The proof should be built of the following postulates, for a Boolean Algebra:
P1. The operations (+) and (·) are commutative.
P2. There exist in B distinct identity elements 0 and 1 relative to the operations (+) and (·), respectively.
P3. Each operation is distributive over the other.
P4. For every a in B there exists an element a′ in B such that $a + a′ = 1$ and $aa′ = 0$
More importantly, what is the reasoning for each step?

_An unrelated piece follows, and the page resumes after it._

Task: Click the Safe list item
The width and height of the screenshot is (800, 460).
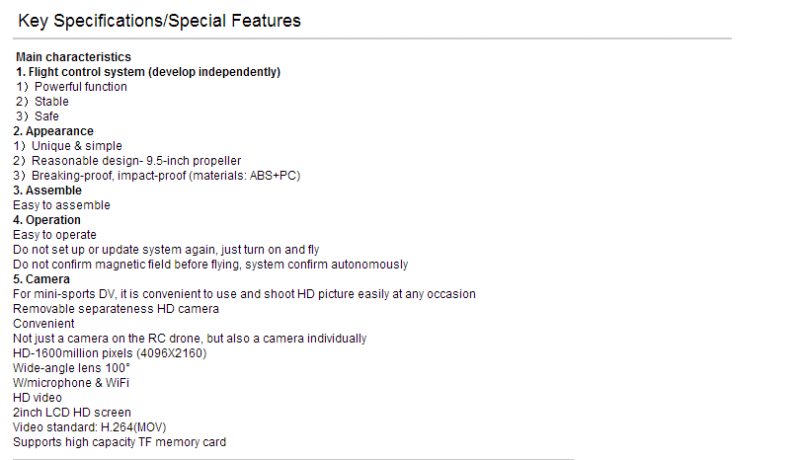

All I've managed is to go down different paths hoping to eventually see some clues (which hasn't worked) but this can't be an efficient way to approach this
Edit: Please see my attempts in attached photo
I think what you are looking for is:
If $ a + x = b+x $ then $$\begin{align} (a+x)x' &= (b+x)x' \\ ax' +xx' &= bx' + xx' & \text{operator } \cdot \text{ is distributive} \\ ax' &= bx' & \text{because }xx' = 0 \end{align}$$ Similarly, using $a+x' = b+x'$ you obtain $ax = bx$, so that $$\begin{align} ax'+ax &= bx'+bx \\ a(x'+x) &= b(x'+x) & \text{operator } \cdot \text{ is distributive} \\ a\cdot 1 &= b \cdot 1 &x+x' = 1\\ a &= b&1 \text{ is an identity} \end{align}$$
It seems you have not stated the operators are associative nor that the inverse is unique. I suspect that limits the steps you can take.